Les cas limites qui décident si vous êtes fabricant

Où s'arrête le champ du Cyber Resilience Act pour un freelance, une version gratuite, un SaaS ou un dépôt open source, avec les articles.

Aujourd’hui, la presse spécialisée explique le délai de 24 heures.

La question qui arrive juste après, chez un éditeur de trois personnes, est plus simple. Est-ce que ça me concerne, moi ?

Ce qui s’applique aujourd’hui

Vendredi 11 septembre 2026, l’article 14 du Cyber Resilience Act s’applique. Un fabricant qui apprend qu’une vulnérabilité de son produit est activement exploitée doit une alerte précoce sous 24 heures, puis une notification sous 72 heures.

Destinataires : le CSIRT désigné comme coordinateur dans son État membre, et l’ENISA. La plateforme unique de notification de l’ENISA est opérationnelle à cette date (article 16).

Le compte à rebours démarre quand vous en avez connaissance, pas quand une autorité vous écrit.

Le reste du règlement attend le 11 décembre 2027. SBOM, documentation technique (annexe VII), marquage CE, déclaration UE de conformité, et les sanctions de l’article 64. Les amendes s’appliquent à partir de décembre 2027.

Tout dépend donc de la définition du fabricant.

La définition tient en deux lignes

Article 3, point 13 : est fabricant celui qui développe ou fabrique un produit, ou le fait développer, et le met sur le marché sous son nom ou sa marque. À titre onéreux, gratuit ou monétisé.

Article 3, point 22 : dans le cadre d’une activité commerciale.

Le fabricant n’est pas forcément une société. Une personne seule qui vend un plugin, une app, un thème ou un outil en ligne de commande sous son nom est fabricant. C’est le cas type, pas l’exception.

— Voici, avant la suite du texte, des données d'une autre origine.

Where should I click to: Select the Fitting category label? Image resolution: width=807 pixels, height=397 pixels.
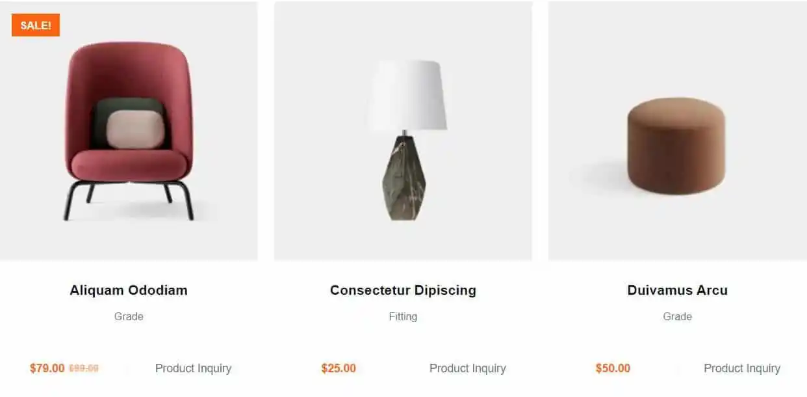[x=403, y=317]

Le freelance qui vend un plugin

Un auteur de plugin payant remplit les deux points. Il développe, il met sur le marché sous son nom, il facture. Son statut juridique ne change rien à la lecture de l’article 3.

La version gratuite d’un produit payant

Le point 13 dit « à titre onéreux, gratuit ou monétisé ». Une édition gratuite distribuée sous votre nom, dans le cadre de votre activité commerciale, reste dans le champ. La gratuité du fichier ne sort pas le produit du règlement.

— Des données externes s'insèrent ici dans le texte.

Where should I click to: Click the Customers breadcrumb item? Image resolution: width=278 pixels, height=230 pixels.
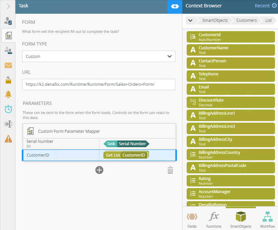point(246,20)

Le SaaS qui tourne dans le navigateur

Un service en ligne pur, sans logiciel installé chez le client, est hors champ du CRA (considérant 12). NIS2 peut s’appliquer, mais seulement au-delà de ses seuils de secteur et de taille.

Attention au détail : le règlement couvre aussi le traitement de données à distance (article 3, point 2).

Le dépôt open source

Du logiciel libre fourni hors activité commerciale reste en dehors (considérant 18). Un dépôt que vous maintenez le week-end, sans offre payante autour, sans société derrière, n’entre pas dans le champ du seul fait d'être populaire.

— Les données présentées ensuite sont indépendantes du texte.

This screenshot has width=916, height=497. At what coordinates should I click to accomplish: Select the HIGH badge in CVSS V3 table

Les gestionnaires de logiciels libres relèvent d’un régime allégé (article 24) et ne sont pas exposés aux amendes (article 64, paragraphe 10, point b).

Le développeur établi hors UE

Le règlement prévoit la possibilité de désigner un mandataire, et cette désignation est facultative (article 18). Ce qui compte reste la mise à disposition du produit sur le marché de l’Union.

Un cas concret

Prenons un éditeur solo, en France. Trois objets sous son nom.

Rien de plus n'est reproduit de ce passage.